Como lidar com a morte? Comum e inescapável, há dois tipos de mortes: a ausência, quando alguém deixa de existir neste mundo, e a transformação, quando tudo aquilo que se conhecia altera-se para algo que ainda não se conhece. Em Receita de Caranguejo, Lari, uma adolescente calada e distante se encontra justamente entre essas duas mortes. Acaba de perder o pai e de menstruar pela primeira vez. Os sentimentos sobre ambas mudanças não são expressos, mantêm-se com ela.
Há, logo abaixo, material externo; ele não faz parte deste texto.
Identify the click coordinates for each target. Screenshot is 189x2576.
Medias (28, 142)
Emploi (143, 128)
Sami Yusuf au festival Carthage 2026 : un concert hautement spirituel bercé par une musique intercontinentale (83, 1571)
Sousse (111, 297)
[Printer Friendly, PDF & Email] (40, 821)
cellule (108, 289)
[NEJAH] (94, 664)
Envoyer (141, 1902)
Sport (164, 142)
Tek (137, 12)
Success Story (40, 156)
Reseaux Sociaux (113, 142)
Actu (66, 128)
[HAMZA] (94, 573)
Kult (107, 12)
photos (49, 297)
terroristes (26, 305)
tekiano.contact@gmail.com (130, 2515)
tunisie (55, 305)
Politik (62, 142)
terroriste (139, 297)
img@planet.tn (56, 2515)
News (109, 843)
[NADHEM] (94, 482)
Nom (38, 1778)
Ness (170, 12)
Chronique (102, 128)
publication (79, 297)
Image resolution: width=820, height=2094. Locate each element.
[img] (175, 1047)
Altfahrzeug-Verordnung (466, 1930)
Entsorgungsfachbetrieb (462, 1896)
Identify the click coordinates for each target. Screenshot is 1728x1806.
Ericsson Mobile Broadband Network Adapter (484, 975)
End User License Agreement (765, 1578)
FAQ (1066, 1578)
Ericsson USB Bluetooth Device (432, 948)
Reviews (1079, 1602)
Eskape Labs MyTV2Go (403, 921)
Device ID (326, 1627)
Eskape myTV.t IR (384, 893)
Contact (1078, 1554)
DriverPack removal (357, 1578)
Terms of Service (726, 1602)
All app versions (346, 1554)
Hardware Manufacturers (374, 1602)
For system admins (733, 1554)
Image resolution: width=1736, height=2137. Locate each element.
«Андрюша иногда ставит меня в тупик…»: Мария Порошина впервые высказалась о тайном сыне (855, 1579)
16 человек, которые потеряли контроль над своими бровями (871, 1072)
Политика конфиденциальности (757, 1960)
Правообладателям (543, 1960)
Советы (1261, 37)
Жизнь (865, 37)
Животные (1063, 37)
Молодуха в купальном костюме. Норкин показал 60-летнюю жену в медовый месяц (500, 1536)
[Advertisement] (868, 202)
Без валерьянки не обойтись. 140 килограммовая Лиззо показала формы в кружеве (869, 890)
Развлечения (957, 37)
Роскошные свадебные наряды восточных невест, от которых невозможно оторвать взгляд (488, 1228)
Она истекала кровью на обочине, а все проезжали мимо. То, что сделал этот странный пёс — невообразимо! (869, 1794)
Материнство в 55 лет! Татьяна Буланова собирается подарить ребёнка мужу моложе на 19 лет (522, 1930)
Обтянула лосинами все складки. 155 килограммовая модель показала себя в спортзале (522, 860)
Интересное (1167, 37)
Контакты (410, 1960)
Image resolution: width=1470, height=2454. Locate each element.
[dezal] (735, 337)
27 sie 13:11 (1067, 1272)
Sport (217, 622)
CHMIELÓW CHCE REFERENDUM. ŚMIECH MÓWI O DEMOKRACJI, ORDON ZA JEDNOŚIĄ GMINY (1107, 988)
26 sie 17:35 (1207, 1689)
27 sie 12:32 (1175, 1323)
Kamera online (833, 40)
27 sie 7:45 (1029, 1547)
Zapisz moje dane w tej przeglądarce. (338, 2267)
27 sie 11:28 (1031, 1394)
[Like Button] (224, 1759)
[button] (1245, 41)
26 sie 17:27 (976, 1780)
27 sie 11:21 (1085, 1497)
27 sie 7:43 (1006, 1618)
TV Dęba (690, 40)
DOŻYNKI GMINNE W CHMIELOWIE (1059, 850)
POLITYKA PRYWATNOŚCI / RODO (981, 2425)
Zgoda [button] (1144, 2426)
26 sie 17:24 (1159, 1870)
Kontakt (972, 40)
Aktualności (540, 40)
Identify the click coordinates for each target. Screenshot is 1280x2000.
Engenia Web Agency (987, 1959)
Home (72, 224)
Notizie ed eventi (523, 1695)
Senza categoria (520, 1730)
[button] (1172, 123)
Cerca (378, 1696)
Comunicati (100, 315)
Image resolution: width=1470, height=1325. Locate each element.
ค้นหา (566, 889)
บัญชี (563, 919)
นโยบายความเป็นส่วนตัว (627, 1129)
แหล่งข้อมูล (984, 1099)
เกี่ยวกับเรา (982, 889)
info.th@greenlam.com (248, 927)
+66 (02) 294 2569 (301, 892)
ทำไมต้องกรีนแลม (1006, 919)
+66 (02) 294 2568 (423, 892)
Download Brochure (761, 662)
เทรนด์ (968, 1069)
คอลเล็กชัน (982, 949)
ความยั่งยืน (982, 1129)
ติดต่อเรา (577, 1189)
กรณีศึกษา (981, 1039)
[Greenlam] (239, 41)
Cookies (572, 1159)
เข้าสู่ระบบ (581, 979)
O início do longa, com um desses documentários sobre a vida animal, reflete a solidão da menina. O canto solitário das jubartes ocupa todo o espaço, inserido vez por outra nas pausas das interações cênicas. Quem divide o ambiente com Lari é sua mãe, que também sofre com a ausência do companheiro e ignora as mudanças da filha. A diretora Issis Valenzuela vai estabelecendo tanto a ausência física, daquele que deixou de existir, quanto a ausência metafórica, na falta de conexão entre as personagens.

Receita de Caranguejo

Seja no espaço limitado do carro ou na amplidão da praia, os dois destacados pelos planos escolhidos, o contato e a troca são mínimos. A compreensão da mãe e suas insistentes investidas são destacadas pelo roteiro. O “novo” ambiente, a antiga casa de praia da família, é o que transforma aos poucos a dinâmica daquela relação.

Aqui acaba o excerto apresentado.